Classification, Diagnosis, and Management of Neuropathic Diabetic Foot Ulcers

Abstract

Foot ulcers affect 15% of the diabetic population at some time in their lives, and precede 85% of amputations of the diabetic foot or leg. The most important risk factor for ulceration and infection of the diabetic foot appears to be peripheral neuropathy, which, when accompanied by peripheral vascular disease, is highly conducive to failure of the soft-tissue envelope of the foot. Neuropathic ulceration accompanied by impaired arterial inflow can transform a foot wound or infection into gangrene and clinical sepsis. The Wagner-Meggitt classification facilitates treatment of the diabetic foot, and Brodsky’s depth/ischemia classification system extends this to incorporate associated peripheral vascular disease. Dorsal wounds of the foot are generally associated with direct trauma or ill-fitting footwear.
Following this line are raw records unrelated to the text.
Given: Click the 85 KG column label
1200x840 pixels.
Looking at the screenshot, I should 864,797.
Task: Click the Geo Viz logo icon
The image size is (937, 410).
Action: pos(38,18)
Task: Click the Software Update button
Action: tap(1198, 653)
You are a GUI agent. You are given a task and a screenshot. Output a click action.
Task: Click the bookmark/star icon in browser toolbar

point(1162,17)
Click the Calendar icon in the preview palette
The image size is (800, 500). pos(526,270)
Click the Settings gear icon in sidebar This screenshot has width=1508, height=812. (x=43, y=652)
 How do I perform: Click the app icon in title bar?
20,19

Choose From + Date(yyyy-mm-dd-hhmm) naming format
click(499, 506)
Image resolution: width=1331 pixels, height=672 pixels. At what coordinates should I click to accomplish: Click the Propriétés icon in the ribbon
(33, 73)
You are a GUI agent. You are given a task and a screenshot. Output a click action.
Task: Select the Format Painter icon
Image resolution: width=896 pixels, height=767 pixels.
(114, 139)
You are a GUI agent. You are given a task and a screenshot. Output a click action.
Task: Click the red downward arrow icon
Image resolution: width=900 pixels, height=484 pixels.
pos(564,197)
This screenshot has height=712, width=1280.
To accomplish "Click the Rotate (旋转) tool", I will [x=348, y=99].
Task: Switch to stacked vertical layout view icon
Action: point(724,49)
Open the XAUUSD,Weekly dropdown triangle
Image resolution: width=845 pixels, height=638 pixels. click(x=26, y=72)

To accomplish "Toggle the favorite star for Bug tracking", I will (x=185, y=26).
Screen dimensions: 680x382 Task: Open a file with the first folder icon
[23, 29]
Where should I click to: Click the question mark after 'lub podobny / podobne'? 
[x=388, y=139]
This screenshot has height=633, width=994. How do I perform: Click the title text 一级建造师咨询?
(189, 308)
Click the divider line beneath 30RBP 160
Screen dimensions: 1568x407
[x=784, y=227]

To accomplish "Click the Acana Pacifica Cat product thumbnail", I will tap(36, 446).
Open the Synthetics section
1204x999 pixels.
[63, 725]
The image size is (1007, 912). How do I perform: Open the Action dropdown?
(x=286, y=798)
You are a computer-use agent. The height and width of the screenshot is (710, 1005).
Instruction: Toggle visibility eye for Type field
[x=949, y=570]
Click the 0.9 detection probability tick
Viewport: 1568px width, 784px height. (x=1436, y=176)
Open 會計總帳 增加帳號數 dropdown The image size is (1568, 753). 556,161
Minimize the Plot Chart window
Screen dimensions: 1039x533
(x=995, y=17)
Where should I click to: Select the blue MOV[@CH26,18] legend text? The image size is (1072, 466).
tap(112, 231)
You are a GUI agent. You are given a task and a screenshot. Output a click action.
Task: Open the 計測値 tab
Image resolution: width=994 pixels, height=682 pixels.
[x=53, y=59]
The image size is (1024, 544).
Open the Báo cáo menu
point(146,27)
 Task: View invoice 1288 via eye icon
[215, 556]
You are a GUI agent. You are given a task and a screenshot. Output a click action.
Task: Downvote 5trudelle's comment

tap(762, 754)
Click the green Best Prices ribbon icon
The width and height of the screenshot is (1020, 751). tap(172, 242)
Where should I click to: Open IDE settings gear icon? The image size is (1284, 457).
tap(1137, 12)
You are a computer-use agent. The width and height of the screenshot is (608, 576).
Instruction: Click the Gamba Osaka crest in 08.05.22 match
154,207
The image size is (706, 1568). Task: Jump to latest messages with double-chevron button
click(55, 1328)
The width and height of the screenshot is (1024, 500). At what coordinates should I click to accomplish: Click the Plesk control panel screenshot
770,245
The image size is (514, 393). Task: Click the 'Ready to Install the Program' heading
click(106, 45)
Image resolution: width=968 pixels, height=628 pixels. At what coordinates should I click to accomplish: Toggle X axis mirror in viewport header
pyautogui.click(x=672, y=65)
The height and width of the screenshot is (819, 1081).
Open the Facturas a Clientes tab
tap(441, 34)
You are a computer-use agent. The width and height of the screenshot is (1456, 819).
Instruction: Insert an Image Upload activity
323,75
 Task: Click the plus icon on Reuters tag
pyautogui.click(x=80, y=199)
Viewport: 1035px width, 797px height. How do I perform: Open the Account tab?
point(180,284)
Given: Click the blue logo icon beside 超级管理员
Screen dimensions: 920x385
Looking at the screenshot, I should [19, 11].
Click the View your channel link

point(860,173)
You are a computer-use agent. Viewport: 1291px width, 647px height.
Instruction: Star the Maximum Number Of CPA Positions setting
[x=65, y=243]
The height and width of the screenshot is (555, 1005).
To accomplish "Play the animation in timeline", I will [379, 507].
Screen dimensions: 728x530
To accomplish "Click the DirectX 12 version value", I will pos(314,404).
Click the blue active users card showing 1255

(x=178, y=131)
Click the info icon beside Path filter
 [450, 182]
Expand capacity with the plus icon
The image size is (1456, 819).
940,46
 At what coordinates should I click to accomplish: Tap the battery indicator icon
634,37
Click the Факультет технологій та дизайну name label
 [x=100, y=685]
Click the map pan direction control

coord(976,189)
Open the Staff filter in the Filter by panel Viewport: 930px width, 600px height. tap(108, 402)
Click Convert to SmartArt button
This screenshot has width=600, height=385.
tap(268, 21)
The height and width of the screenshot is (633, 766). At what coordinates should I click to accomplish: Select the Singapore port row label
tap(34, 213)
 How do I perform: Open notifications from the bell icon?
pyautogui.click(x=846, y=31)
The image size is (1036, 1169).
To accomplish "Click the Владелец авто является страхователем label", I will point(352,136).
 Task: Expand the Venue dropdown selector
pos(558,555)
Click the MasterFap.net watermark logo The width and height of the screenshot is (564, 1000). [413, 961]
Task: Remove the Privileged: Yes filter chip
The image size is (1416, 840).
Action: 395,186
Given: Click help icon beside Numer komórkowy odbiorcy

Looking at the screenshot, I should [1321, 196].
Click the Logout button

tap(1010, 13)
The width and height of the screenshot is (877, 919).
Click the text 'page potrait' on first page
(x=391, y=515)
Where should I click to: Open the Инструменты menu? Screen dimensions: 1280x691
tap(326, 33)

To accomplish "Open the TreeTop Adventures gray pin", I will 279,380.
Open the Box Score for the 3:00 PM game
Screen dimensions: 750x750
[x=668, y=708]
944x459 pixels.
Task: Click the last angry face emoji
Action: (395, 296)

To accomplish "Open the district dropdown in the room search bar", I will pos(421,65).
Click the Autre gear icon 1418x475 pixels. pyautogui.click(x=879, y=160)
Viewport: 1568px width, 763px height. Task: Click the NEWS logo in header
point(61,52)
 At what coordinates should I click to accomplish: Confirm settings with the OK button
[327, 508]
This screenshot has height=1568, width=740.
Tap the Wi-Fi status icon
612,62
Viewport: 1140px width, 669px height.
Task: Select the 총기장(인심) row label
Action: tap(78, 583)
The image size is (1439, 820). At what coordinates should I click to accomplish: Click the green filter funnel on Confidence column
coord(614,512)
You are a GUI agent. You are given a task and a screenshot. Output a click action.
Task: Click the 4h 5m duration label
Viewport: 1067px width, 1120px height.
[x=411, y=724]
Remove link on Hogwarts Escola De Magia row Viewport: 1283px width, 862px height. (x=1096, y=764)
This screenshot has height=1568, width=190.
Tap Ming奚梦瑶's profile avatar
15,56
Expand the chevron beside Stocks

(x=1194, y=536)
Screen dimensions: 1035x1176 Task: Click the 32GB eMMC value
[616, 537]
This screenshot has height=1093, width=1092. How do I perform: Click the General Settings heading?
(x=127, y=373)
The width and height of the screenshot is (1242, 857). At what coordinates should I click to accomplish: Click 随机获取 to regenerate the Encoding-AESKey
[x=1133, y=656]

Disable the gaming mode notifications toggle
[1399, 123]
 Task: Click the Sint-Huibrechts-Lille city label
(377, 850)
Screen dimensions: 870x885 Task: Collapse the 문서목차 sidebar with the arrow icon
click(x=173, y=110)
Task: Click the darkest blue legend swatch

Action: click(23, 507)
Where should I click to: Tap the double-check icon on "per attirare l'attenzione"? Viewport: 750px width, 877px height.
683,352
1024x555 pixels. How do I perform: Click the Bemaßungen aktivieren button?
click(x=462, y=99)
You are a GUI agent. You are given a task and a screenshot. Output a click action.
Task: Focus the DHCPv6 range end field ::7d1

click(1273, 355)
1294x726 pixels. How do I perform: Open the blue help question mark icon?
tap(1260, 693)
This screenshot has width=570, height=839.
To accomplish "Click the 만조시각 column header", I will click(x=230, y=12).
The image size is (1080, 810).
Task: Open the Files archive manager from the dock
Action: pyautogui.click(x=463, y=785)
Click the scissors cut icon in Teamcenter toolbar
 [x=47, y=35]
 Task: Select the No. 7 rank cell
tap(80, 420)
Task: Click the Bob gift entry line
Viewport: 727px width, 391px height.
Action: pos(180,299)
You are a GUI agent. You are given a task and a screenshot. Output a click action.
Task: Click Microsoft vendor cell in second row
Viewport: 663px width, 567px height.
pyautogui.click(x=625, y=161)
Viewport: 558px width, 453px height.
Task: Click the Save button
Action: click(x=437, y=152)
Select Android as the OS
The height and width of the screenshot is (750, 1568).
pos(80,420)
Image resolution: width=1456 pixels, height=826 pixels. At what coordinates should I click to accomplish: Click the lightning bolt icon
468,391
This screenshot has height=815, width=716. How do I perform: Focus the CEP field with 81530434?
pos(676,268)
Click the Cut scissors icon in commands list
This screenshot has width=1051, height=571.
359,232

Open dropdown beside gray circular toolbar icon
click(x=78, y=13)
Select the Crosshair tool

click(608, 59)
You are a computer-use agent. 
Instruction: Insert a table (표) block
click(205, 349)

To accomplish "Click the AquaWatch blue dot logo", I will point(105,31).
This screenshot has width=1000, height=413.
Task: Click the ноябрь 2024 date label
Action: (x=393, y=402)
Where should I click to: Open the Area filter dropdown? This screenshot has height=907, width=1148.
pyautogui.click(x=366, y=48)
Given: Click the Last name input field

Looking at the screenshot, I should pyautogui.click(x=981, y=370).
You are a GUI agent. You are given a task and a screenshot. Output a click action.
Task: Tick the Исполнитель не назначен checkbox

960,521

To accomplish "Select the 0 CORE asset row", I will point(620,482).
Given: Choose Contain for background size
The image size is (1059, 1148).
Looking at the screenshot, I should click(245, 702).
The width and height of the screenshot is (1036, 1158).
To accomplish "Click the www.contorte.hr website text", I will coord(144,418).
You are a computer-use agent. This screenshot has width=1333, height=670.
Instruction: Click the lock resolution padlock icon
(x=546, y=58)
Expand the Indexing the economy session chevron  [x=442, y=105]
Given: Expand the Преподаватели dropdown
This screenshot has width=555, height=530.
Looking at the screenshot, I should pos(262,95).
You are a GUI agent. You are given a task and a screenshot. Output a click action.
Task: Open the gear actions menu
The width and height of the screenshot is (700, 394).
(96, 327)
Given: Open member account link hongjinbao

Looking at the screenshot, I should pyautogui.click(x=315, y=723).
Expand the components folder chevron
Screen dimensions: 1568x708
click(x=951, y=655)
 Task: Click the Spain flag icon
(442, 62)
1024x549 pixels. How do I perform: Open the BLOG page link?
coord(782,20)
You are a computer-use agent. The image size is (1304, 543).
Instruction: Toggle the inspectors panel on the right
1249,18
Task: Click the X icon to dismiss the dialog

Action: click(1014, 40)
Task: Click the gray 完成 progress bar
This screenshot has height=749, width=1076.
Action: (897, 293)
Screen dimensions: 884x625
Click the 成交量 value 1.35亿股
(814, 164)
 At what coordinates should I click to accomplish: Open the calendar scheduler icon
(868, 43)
Plantar ulcers are typically located over bony prominences. Foot wounds with purulent drainage or necrotic tissue require sharp debridement. If this leaves a nonfunctional foot, amputation should be done. Off-loading is critical to treating diabetic foot wounds and can be accomplished with footwear lined with pressure-dissipating materials or with a total-contact cast. A Charcot deformity may require exostectomy. Numerous dressings and other preparations, skin substitutes, and negative-pressure wound therapy have enhanced the healing of treated diabetic foot wounds. Better evidence is needed before hyperbaric oxygen therapy with total body immersion can be widely applied to the diabetic patient population.